> **List of tasks**:
A - In the Cliffside article, in what year is Unit 6 expected to enter commercial service?
B - Please continue the Cliffside article from its last sentence, carrying the numbered process steps forward from step 4.

> **Provided text**:

By D. Gregory McGinnis, Duke Energy; Philip C. Rader, Alstom Power Inc.;
Raymond R. Gansley, Alstom Power Inc.; Wuyin Wang, Alstom Power Sweden AB
In response to the anticipated base electrical load growth and the need for clean energy solutions, Duke Energy is constructing a new nominal 800 MW unit as part of an overall modernization of their existing Cliffside, N.C. facility.
Work is underway on Duke Energy’s 800 MW Cliffside coal-fired expansion project in North Carolina. Courtesy Duke Energy.
The complete project involves retiring four 1940s-vintage units, adding a wet flue gas desulphurization (WFGD) system on Unit 5 and constructing a new super-critical coal-fired generating facility (Unit 6). Unit 6 is currently under construction and is expected to be in commercial service in 2012.
Like all new generating facilities, Cliffside Unit 6 is subject to strict emission limits for sulfur dioxide (SO2), sulfuric acid mist, mercury and total and filterable particulate. In addition, effective control of other acid gases, including HCl and HF, is an important consideration from both an environmental standpoint as well as impacts on equipment operation and maintenance. To achieve typical modern permit limits, new generating facilities burning high sulfur coal must be equipped with a dry electrostatic precipitator (ESP) or fabric filter (FF) for particulate control, WFGD system for sulfur dioxide and acid gas control and a wet electrostatic precipitator (WESP) for sulfuric acid mist control.
To evaluate the alternative air quality control system (AQCS) options for Cliffside, Duke established a cross-functional team and used a decision analysis process to select the “best balanced choice.” The evaluation team consisted of representatives of Fossil Hydro operations, strategy and construction and project management. Using evaluation criteria and ratings determined by the team, Duke determined that the Alstom Integrated AQCS technology was the best balanced choice for the Cliffside project. The team performed separate sensitivity studies that confirmed the choice of Alstom’s proposed technology. A separate net present value evaluation confirmed the choice of Alstom’s AQCS.
Alstom’s integrated air quality control system combines dry (DFGD) and wet (WFGD) flue gas desulfurization systems. In the integrated process, sulfuric acid mist, hydrogen chloride, mercury and particulate are removed by the DFGD stage, with SO2 and additional mercury and HCl removal occurring in the downstream WFGD. The WFGD purge stream is sent to the DFGD, where it is spray dried and collected in the fabric filter, thus avoiding the need for wastewater treatment and discharge.Eight Process Steps
The principal process steps are as follows:
1. The flue gas is cooled in the spray dryer absorber (SDA) using a lean, lime slurry. Since the SDA outlet temperature is well below the acid dew point, the SO3 in the flue gas condenses as sulfuric acid (H2SO4) mist. The sulfuric acid mist reacts with the lime slurry and is captured in the fabric filter as calcium sulfate. Experience with DFGD systems and recent pilot testing has shown that sulfuric acid mist emissions are expected to be less than 1 ppm (around 0.004 lb/MBtu).
2. Significant mercury capture also occurs in the DFGD. Depending on the fuel and boiler/SCR design, more than 85 percent to 90 percent mercury capture is expected in the DFGD stage.
3. Significant HCl and HF capture occurs in SDA. The HCl and HF react with lime to form dry solids (for example, calcium chloride and fluoride), which are removed in the fabric filter.

> **Dataset extract**:

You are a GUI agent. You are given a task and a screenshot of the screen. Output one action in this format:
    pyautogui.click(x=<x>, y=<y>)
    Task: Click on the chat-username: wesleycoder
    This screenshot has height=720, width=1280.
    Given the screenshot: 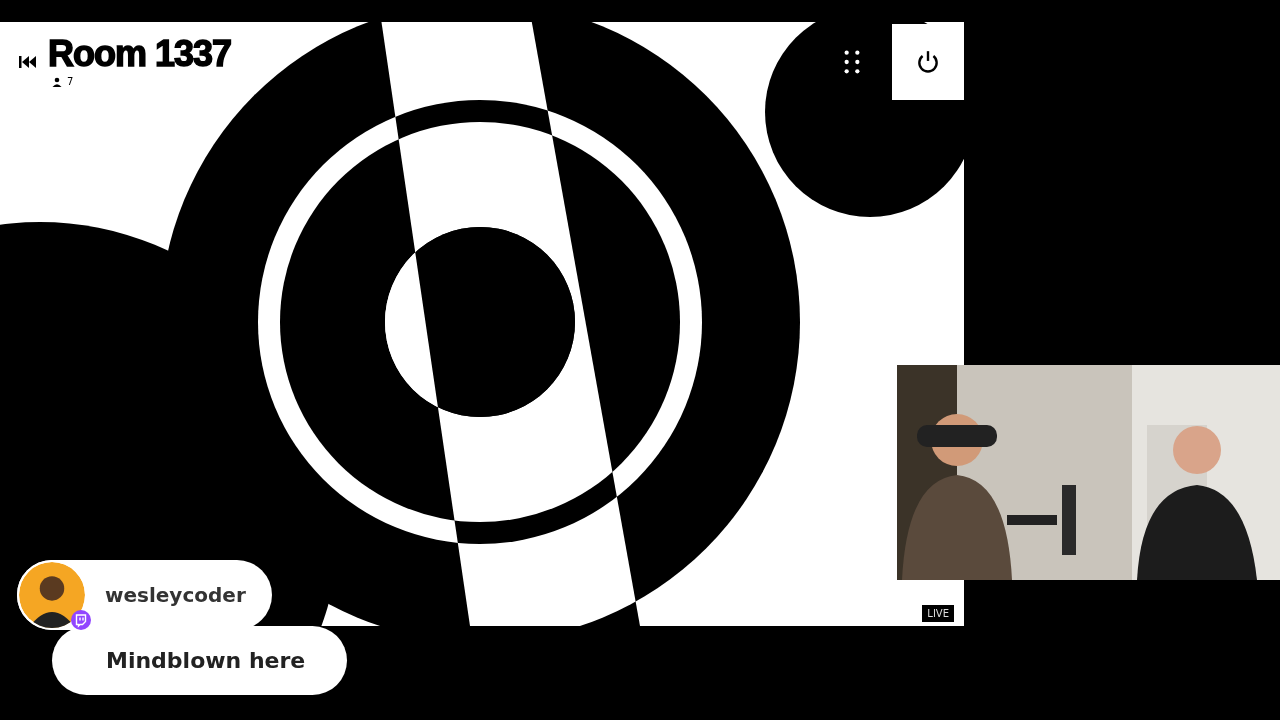 What is the action you would take?
    pyautogui.click(x=176, y=595)
    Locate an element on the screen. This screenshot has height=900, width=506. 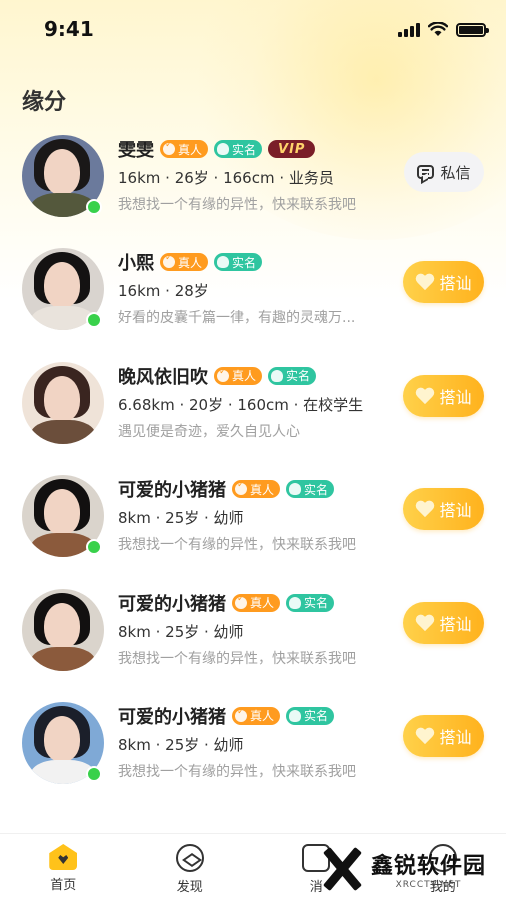
status-bar: 9:41 is located at coordinates (253, 30). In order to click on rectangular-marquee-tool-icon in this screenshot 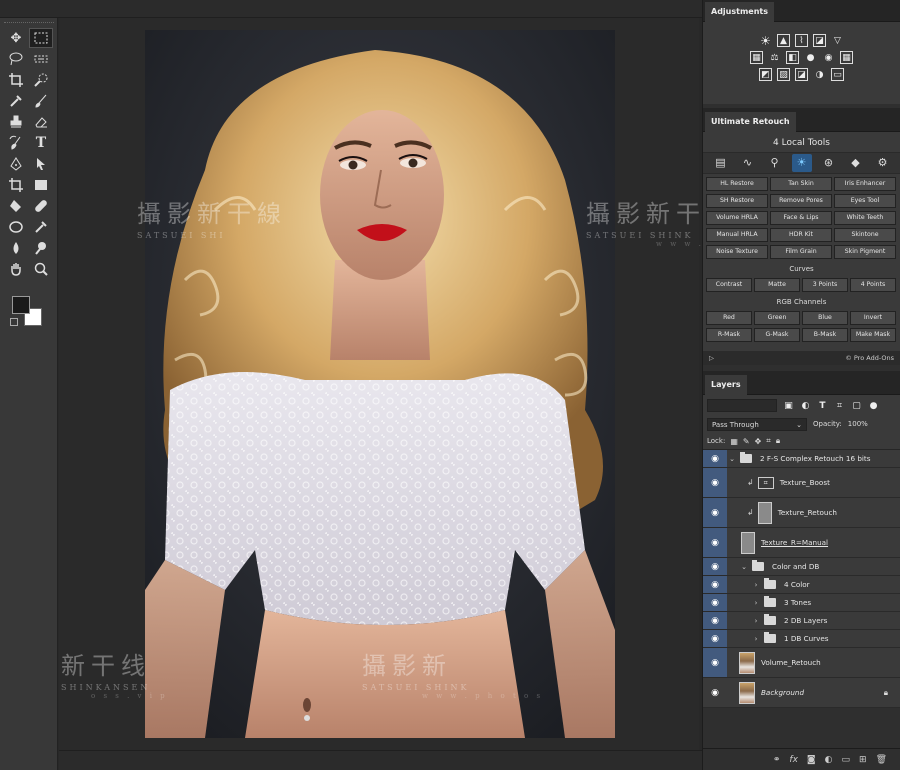, I will do `click(41, 38)`.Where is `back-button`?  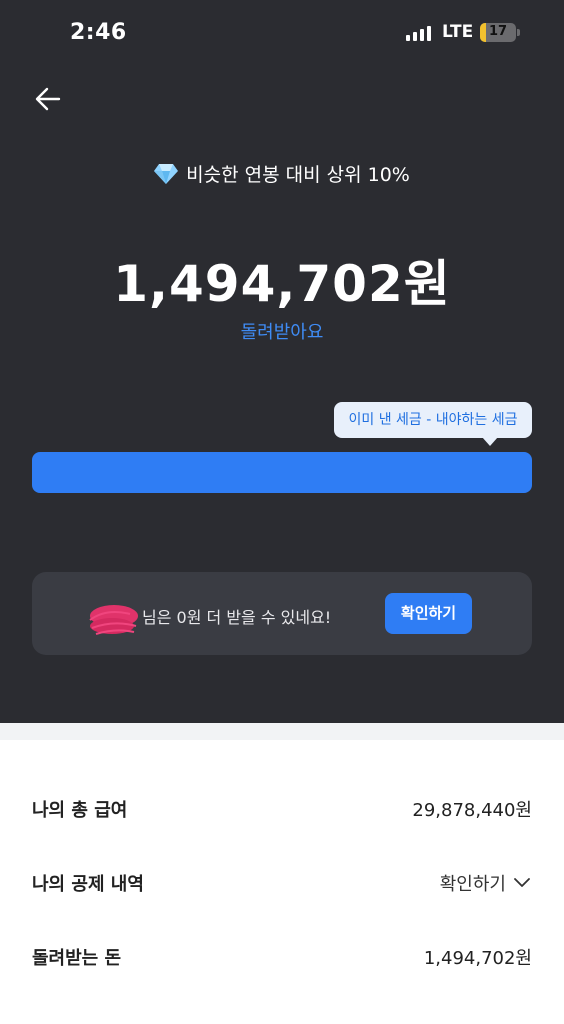
back-button is located at coordinates (48, 99).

> **Responses to the tasks**:
A - 2012

B -
4. Sulfur dioxide (SO2) capture in the DFGD stage is minimized by temperature control and sub-stoichiometric reagent feed to minimize lime usage. The small amount of SO2 that is captured reacts to form a mixture of calcium sulfite and sulfate, which is removed as a dry solid in the fabric filter.
5. SO2 removal is accomplished in a conventional manner in the WFGD stage with low-cost limestone. Wallboard quality or landfill gypsum is produced. Alstom’s open spray tower technology is capable of achieving greater than 99 percent SO2 removal.
6. Additional HCl, HF and oxidized mercury removal occurs in the spray tower as well.
7. The purge stream required to control chlorides and inert fines for wallboard gypsum production is returned as a component of the lime slurry feed to the DFGD stage where it is spray dried in the SDA. Dissolved and suspended solids in the purge stream are captured in the fabric filter and removed as dry solids with the ash.
8. No wastewater treatment system is required to treat the purge stream from the WFGD dewatering system. In addition to the capital cost savings, the operating costs associated with this equipment (that is, energy costs, treatment chemicals, maintenance and so on) are avoided.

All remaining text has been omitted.